→ **WHAT YOU NEED TO DO**
Write out the lines from the one containing "Select the Referencia column header" through the one containing "Image resolution: width=1266", both included, without changing anything.

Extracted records
════════════════

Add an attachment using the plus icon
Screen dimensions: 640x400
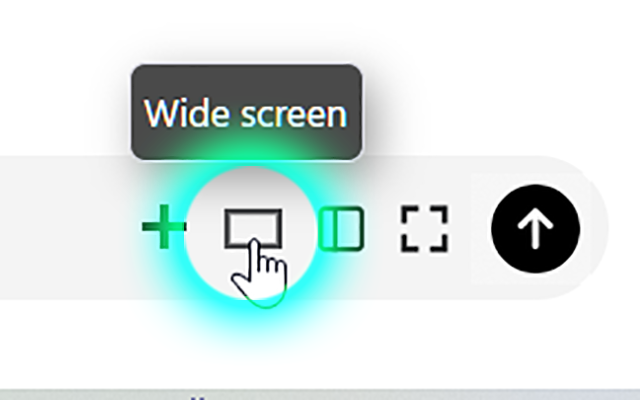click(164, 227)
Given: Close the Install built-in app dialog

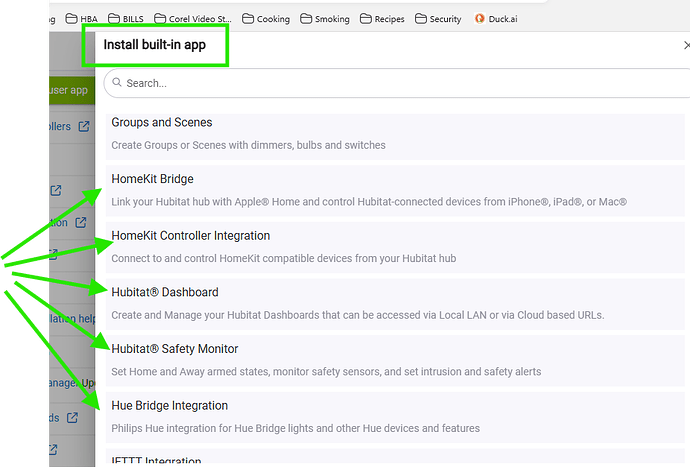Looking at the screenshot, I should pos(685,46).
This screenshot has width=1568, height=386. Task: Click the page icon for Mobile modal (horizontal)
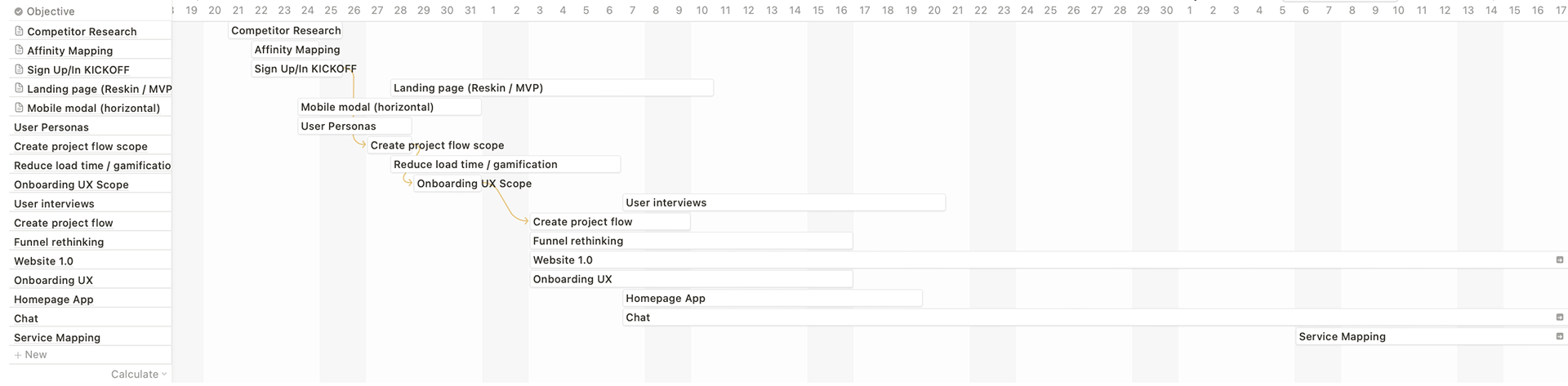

════════════════

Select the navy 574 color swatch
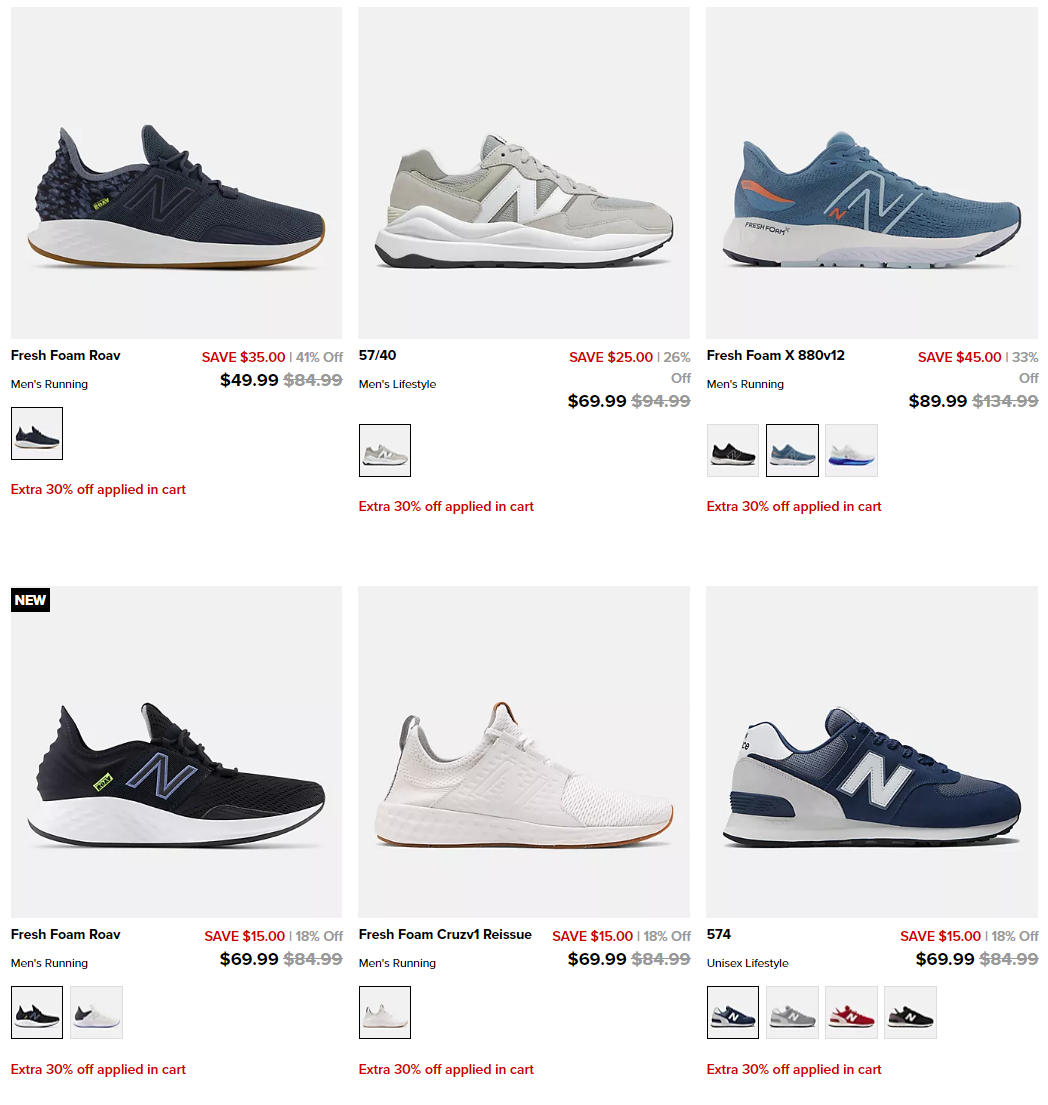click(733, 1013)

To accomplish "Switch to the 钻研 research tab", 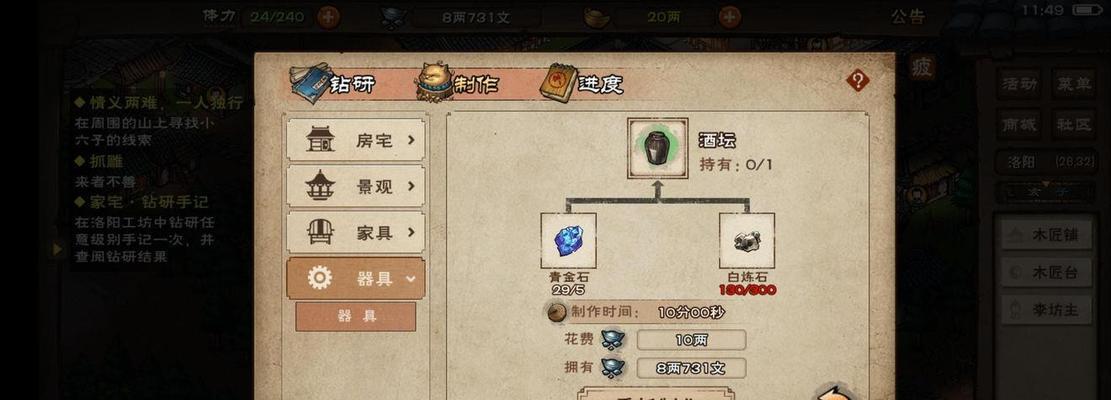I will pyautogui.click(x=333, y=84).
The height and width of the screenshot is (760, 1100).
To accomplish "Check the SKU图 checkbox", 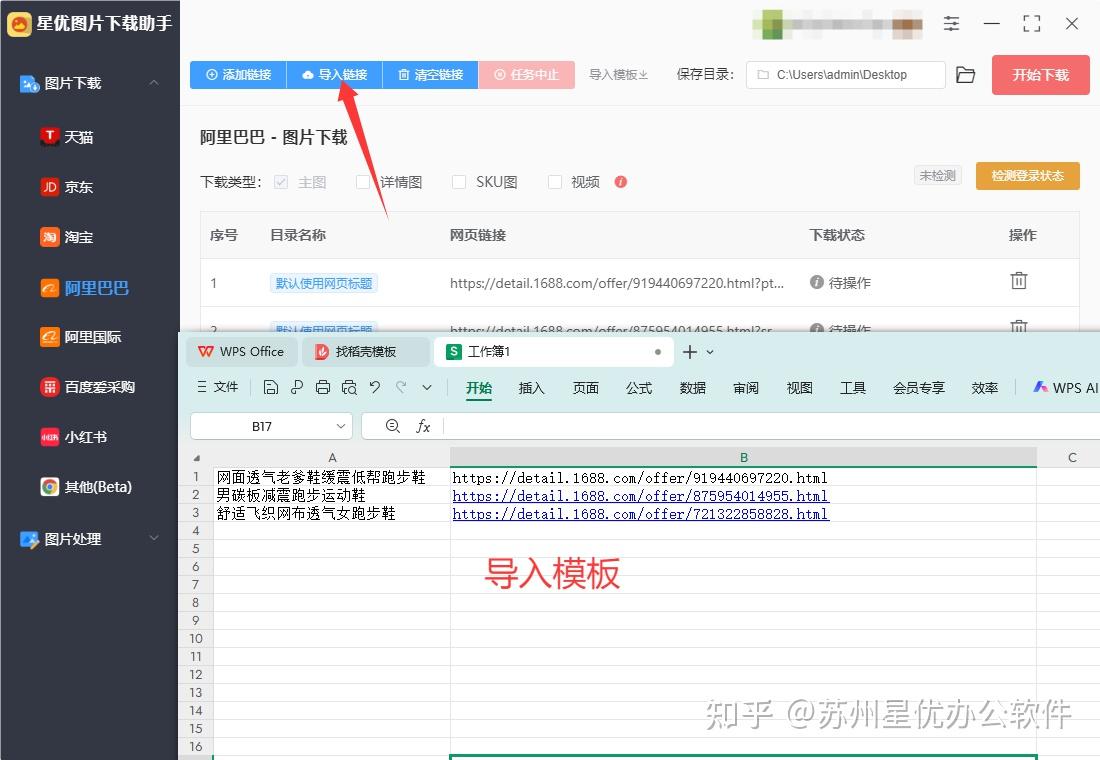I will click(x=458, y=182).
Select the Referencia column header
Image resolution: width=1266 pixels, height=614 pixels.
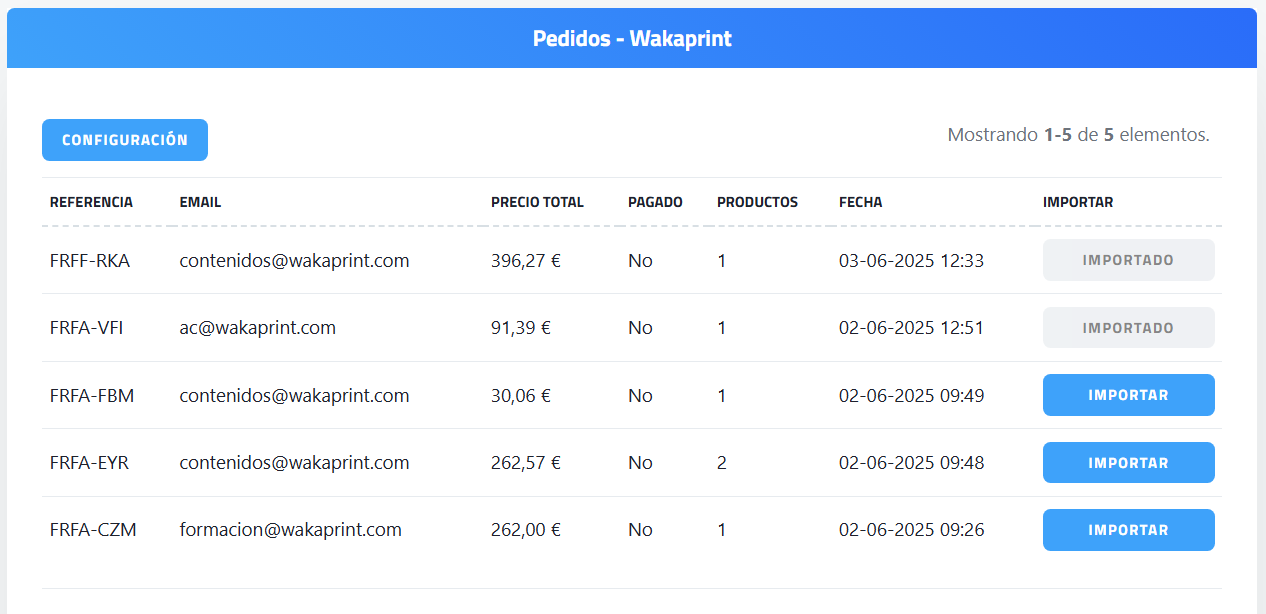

════════════════

→ **FINISHED EXERCISE**
Select the Referencia column header
Image resolution: width=1266 pixels, height=614 pixels.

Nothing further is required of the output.